On my historical stuff, Antonio writes:

Hey Bob, give my countrymen a break. We did build that famous tower that looks like its about to fall over.


*** Italy did a lot. It is NOT in the Middle East.

*** It’s too bad your folks didn’t dig caves instead of build towers.

*** A leaning tower is interesting, but a leaning cave would have been spectacular!

As for Columbus, I think his life shows that in the grand scheme of things sheer boldness goes farther than mere intellectual brilliance. He died thinking he landed on the east coast of India. But no Columbus- no Plymouth Rock.


*** Plymouth Rock was where the Pilgrims landed because they couldn’t get to Virginia. They landed in November of 1620. If we had had better immigration laws, there would have been no Yankees.

*** By 1619 Jamestown had been settled twelve years. The Virginia Legislature, then the House of Burgesses, sat for the first time in 1619.

*** My own ancestor was the son of a Cambridge professor.

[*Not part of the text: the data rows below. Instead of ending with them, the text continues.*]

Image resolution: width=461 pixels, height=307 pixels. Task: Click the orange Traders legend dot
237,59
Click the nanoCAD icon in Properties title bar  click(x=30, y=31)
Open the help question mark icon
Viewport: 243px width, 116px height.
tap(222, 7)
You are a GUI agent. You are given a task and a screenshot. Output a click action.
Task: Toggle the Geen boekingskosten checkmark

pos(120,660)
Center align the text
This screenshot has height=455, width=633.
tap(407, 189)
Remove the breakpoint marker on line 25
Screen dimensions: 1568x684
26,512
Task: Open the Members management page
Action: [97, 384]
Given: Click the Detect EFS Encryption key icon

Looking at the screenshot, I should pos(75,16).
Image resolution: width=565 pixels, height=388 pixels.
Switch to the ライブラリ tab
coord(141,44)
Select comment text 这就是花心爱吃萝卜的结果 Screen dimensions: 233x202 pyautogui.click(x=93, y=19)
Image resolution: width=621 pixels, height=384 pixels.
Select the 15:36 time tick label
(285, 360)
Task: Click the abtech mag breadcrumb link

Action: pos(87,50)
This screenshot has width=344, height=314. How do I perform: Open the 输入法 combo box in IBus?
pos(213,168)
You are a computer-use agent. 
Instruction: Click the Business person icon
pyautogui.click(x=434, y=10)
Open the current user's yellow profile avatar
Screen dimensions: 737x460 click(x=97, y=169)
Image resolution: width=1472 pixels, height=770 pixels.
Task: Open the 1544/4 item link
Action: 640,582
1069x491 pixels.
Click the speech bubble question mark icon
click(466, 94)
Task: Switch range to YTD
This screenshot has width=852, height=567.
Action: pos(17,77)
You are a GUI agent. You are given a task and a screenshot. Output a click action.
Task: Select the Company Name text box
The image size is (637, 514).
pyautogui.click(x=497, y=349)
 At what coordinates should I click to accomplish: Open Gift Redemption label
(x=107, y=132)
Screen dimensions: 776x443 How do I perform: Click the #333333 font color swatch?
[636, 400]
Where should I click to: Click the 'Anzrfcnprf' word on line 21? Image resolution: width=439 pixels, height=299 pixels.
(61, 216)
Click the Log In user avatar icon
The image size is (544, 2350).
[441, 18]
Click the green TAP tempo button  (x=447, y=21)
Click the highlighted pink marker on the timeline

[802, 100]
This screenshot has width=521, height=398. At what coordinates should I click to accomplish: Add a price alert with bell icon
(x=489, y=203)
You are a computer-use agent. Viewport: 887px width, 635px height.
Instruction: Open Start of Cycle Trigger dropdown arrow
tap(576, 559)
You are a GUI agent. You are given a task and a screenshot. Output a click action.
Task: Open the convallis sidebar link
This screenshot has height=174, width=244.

He wrote the first book in English from America, which inculded quotations in Latin, Greel and Heberew and is on the web.

*** He converted Pocahontas and baptized her, which came in handy for John Smith.

*** And he DIED in Virginia.

*** All this happened BEFORE the Pilgrims first settled America.

*** I have known Harvard grads who did not know that.

*** But that is no excuse for a Bob’s Blogger to be as ignorant as a professional historian.

Incidentally, Galen was a Greek hired to keep the Emperor and his family healthy.

*** He probably actually wrote in Greek, too. It was the upper class language in Rome.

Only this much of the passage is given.